D'autres propositions, telles que la responsabilité stricte ou les analogies entre l'IA « sensible » et les enfants ou les animaux sauvages, évitent également de s'engager dans les processus humains par lesquels l'IA est fabriquée.
Cette approche technologique permet aux ingénieurs de l'IA de se dissocier des préjudices qu'ils infligent à autrui.
« J'ai déjà affirmé qu'une approche fondée sur la négligence était nécessaire, car elle oriente le contrôle juridique vers les personnes réellement responsables de la création et de la gestion des systèmes d'IA. Le projet de loi californien sur la sécurité de l'IA constitue un pas dans cette direction. Il précise que les développeurs d'IA doivent élaborer et mettre en œuvre des protocoles qui incarnent "l'obligation du développeur de prendre des précautions raisonnables pour éviter de produire un modèle couvert ou un dérivé de modèle couvert qui présente un risque déraisonnable de causer ou de permettre matériellement un dommage critique" (c'est nous qui soulignons) ».
Bien que les leaders de la technologie se soient opposés au projet de loi californien, les tribunaux n'ont pas besoin d'attendre une législation pour autoriser les plaintes pour négligence contre les développeurs d'IA. Mais comment la négligence fonctionnerait-elle dans le contexte de l'IA, et quels effets en aval les développeurs d'IA devraient-ils anticiper ?
La négligence et l’IA : un cadre juridique
La négligence est une théorie de la responsabilité délictuelle qui oblige les individus à agir avec une diligence raisonnable. Si un manquement à cette diligence cause un préjudice à autrui, la personne fautive peut être tenue responsable et condamnée à des dommages-intérêts compensatoires et punitifs. Dans le contexte de l’IA, cela signifie que les développeurs pourraient être tenus responsables si leur manque de soin dans la conception, le développement ou la maintenance des systèmes d’IA cause des dommages.

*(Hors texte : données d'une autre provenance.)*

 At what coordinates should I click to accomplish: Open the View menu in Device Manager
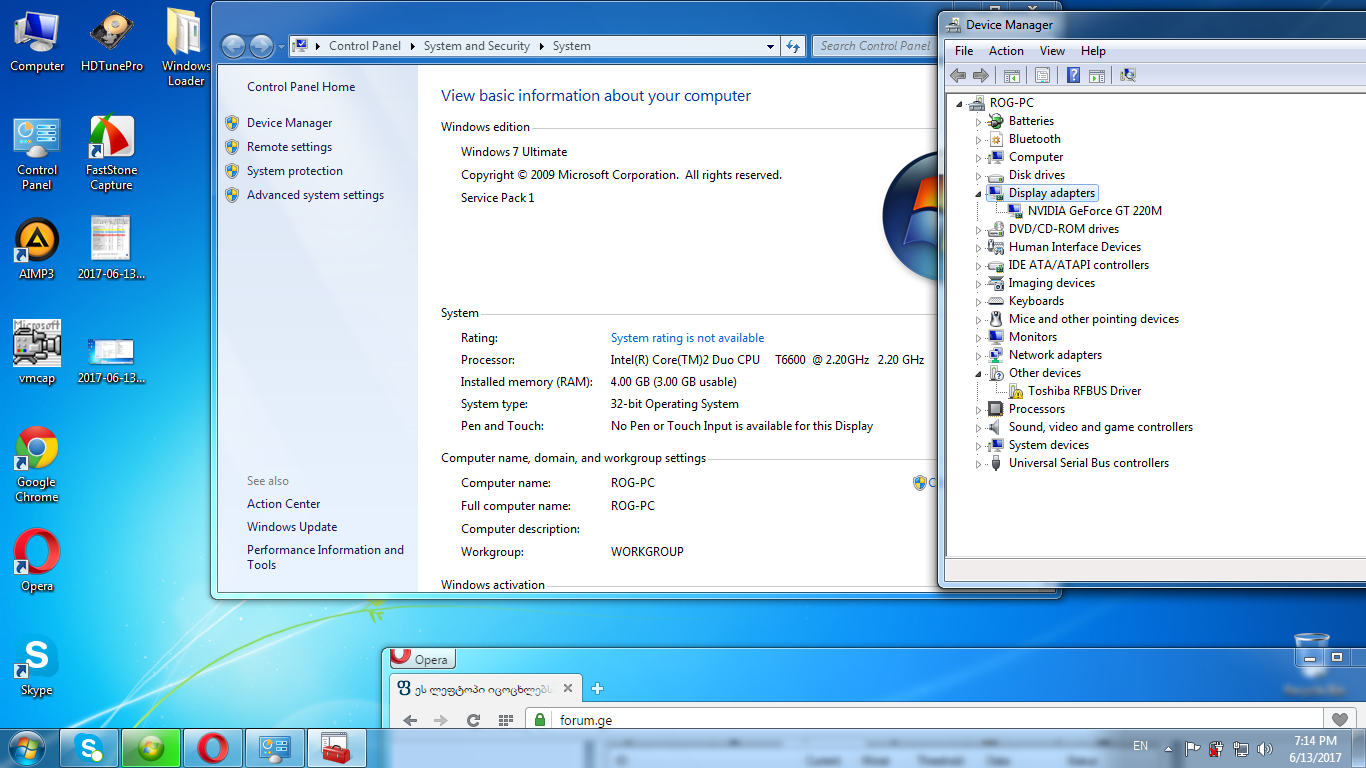pyautogui.click(x=1052, y=51)
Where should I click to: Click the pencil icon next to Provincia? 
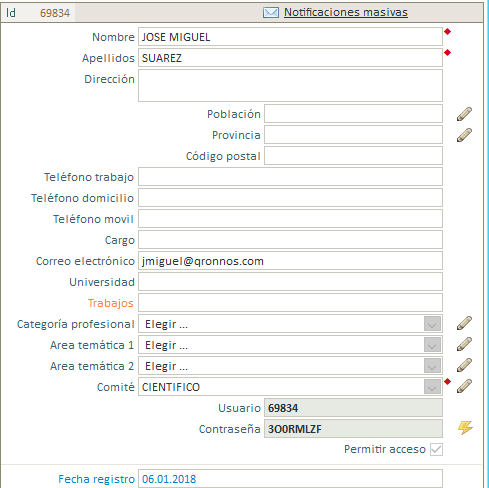464,135
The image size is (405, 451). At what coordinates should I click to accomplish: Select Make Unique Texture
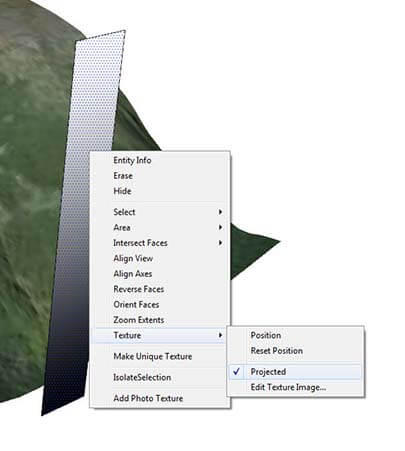click(152, 356)
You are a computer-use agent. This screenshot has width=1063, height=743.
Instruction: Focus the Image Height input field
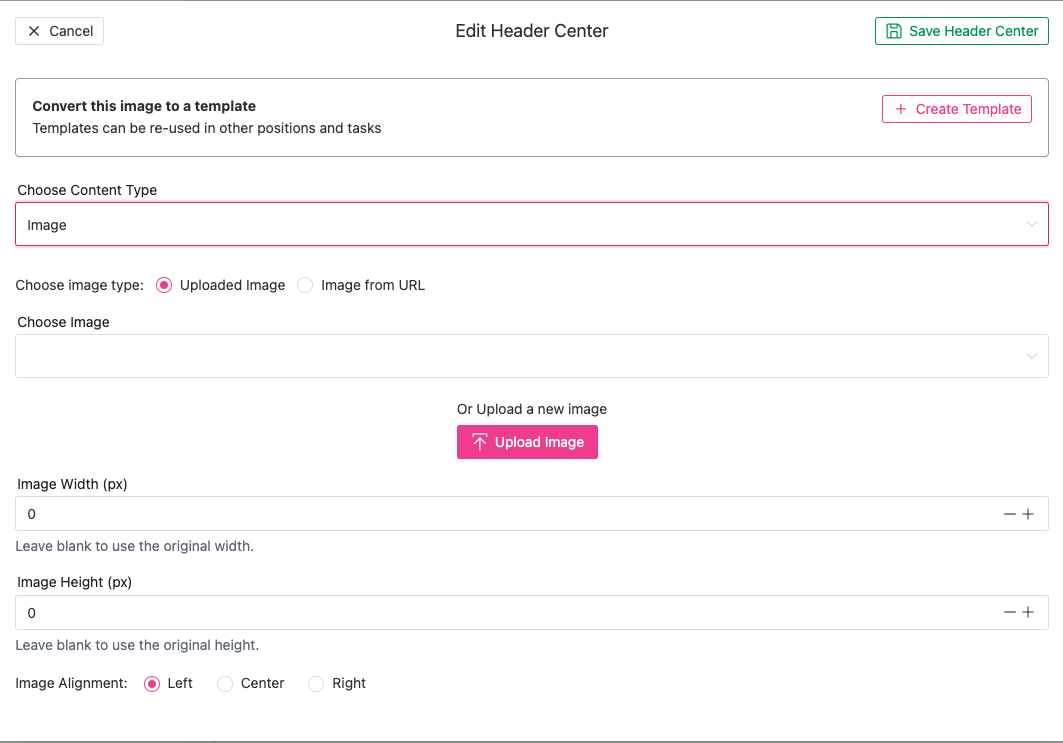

Les éléments de la négligence
Pour prouver la négligence, quatre éléments doivent être établis : l'obligation, la violation, la cause factuelle et proximale, et le préjudice. Ces éléments sont essentiels pour déterminer si les développeurs d’IA ont manqué à leur devoir de diligence. La négligence étant une créature de la common law des États, la manière dont ces éléments sont énoncés, interprétés et appliqués dans les différents cas peut varier d'un État à l'autre. Cela dit, l'essentiel de la négligence reste le même : une négligence injustifiée.
Le manque de diligence
« Quel degré de diligence est "suffisant" pour éviter la responsabilité ? L'attente habituelle par défaut est la "diligence raisonnable", ou ce qu'une "personne raisonnablement prudente" aurait fait. En règle générale, c'est un jury de pairs qui décide de ce qui est raisonnable. Par ailleurs, dans certaines situations bien définies - par exemple, les lois sur la sécurité routière -, le législateur ou l'agence peut énoncer des violations de la loi qui servent de preuve per se du caractère déraisonnable, ou de "négligence per se". Dans des circonstances particulières, une norme de diligence différente peut être substituée, telle que la diligence maximale, la diligence habituelle ou la négligence grave (absence de diligence, même légère).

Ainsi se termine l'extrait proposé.